→ EXERCISE BRIEF
Once the pictures are set aside, reproduce the entries below exactly.

→ Saved entries
········

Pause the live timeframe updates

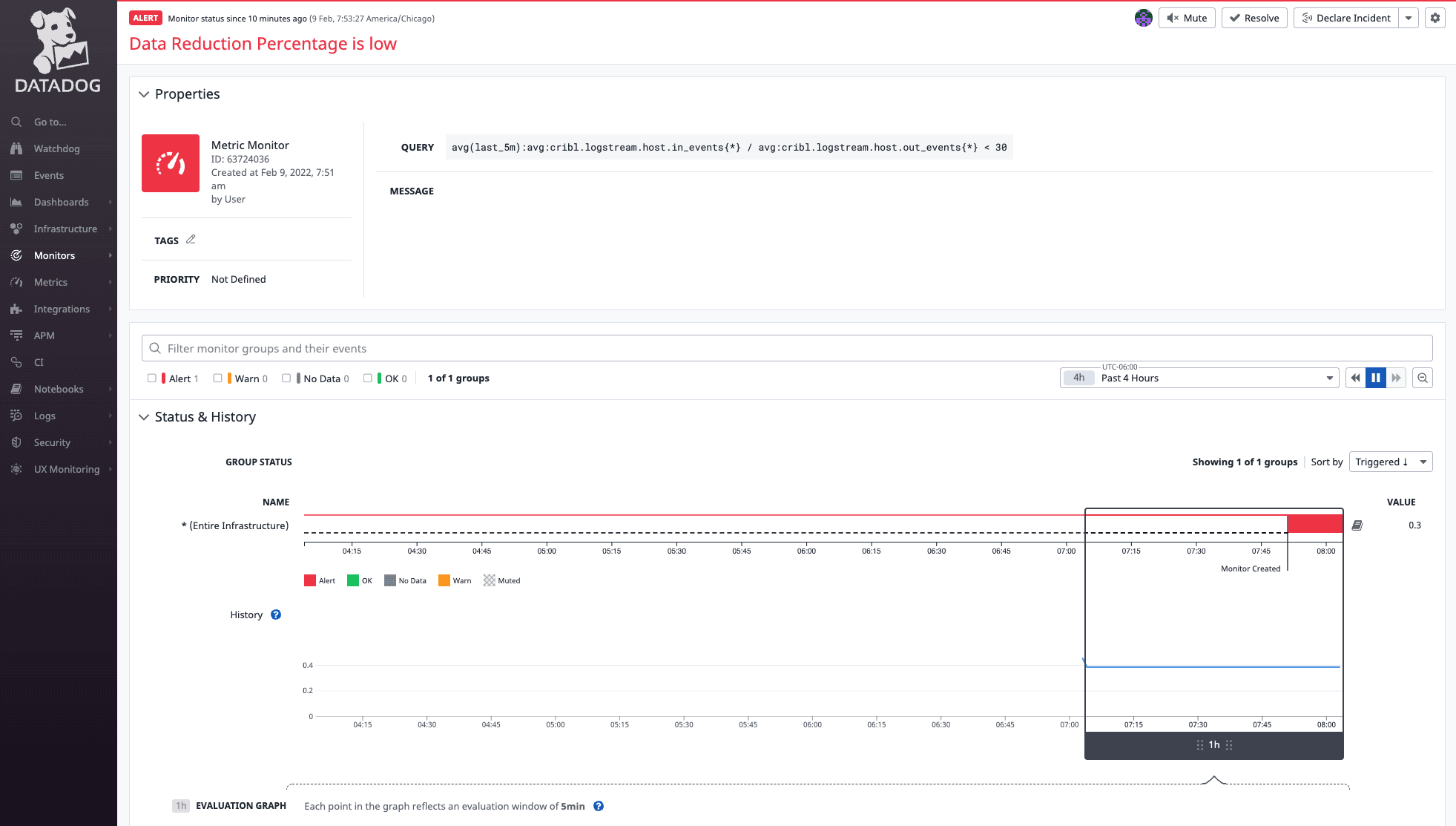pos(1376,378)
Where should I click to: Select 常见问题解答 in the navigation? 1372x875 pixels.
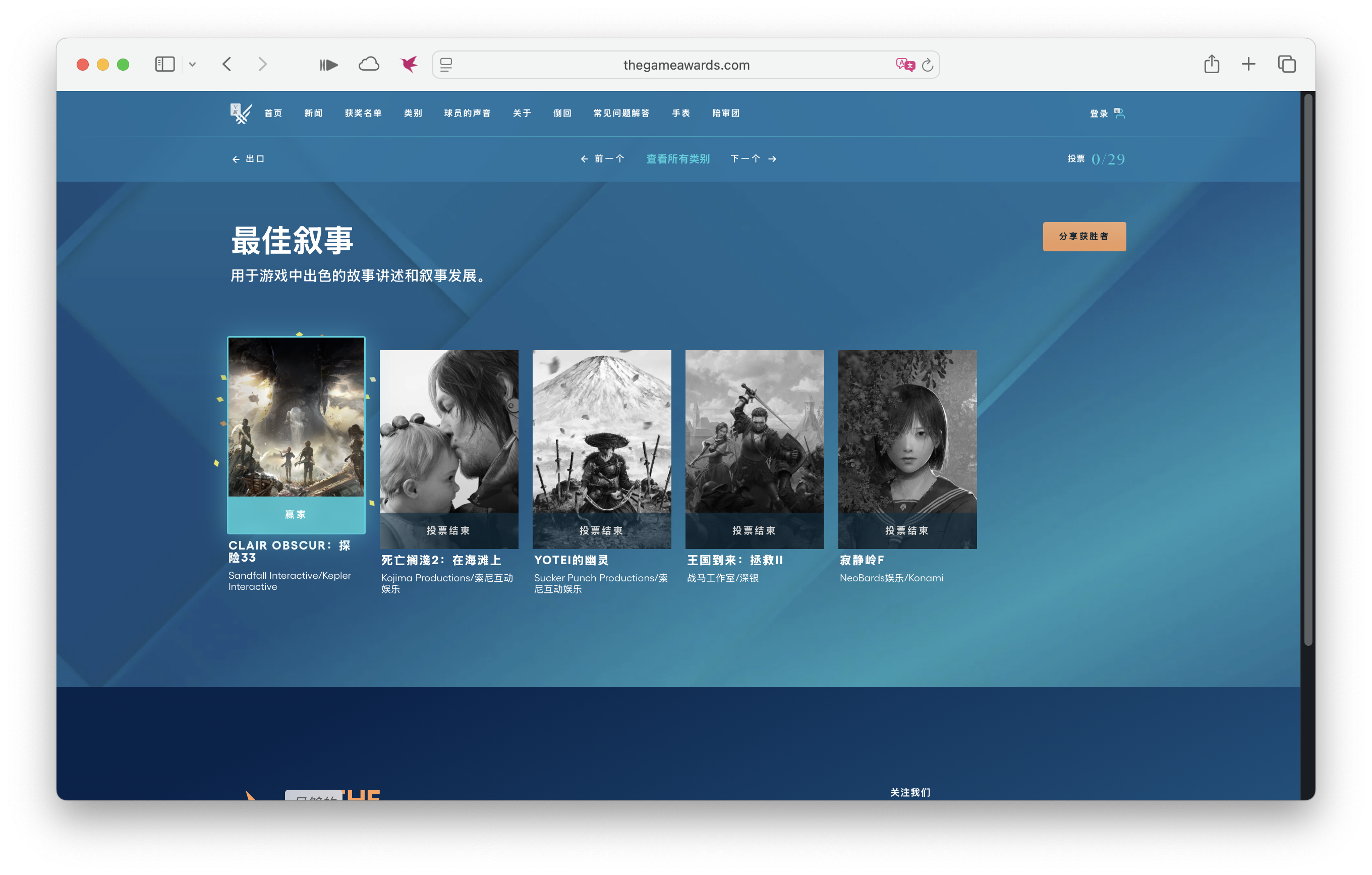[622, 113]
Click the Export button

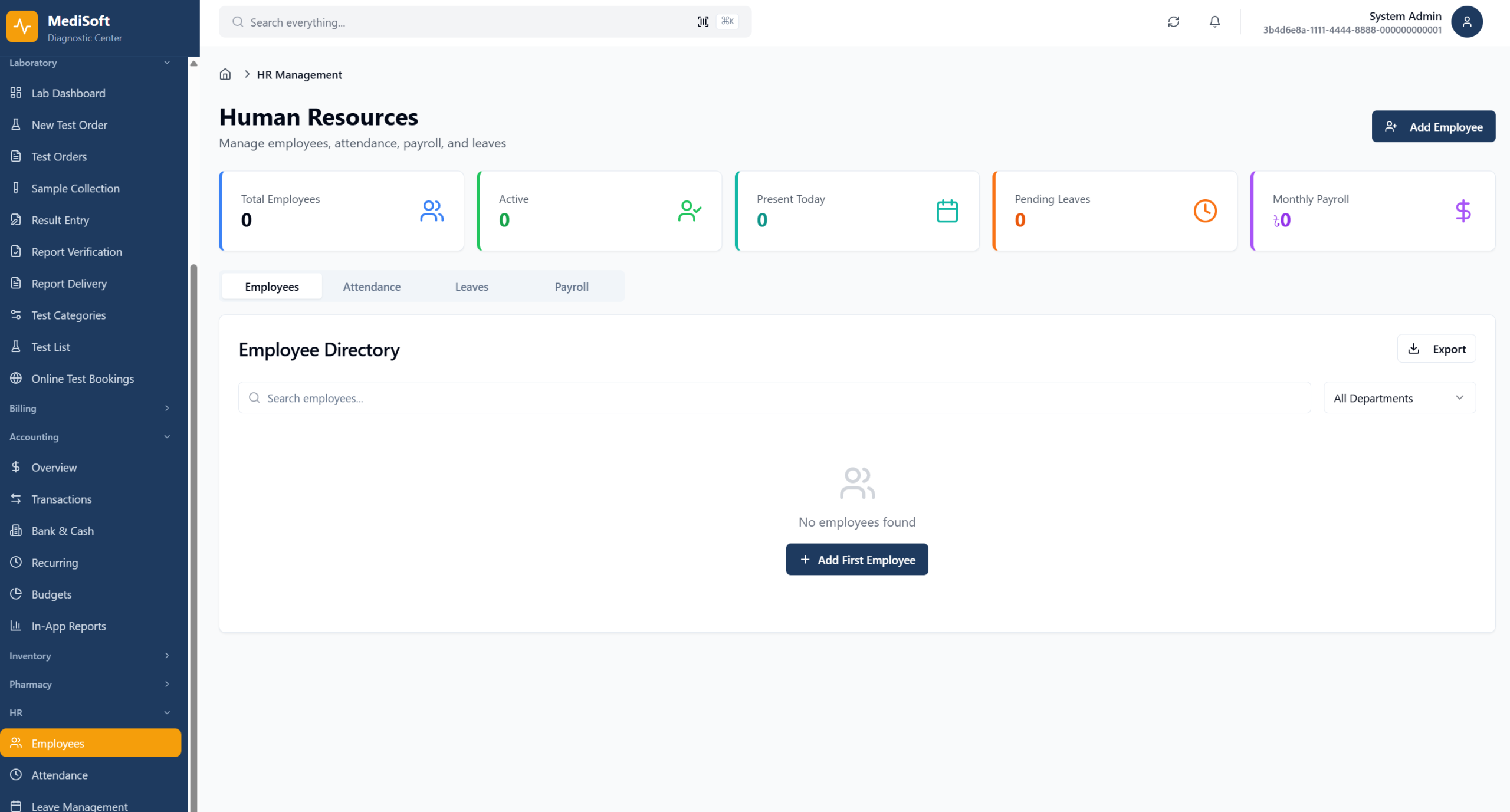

········

→ SOLUTION
Pause the live timeframe updates

pos(1376,378)
Where should I click to: Select 常见问题解答 in the navigation? 1372x875 pixels.
[622, 113]
Click the Export button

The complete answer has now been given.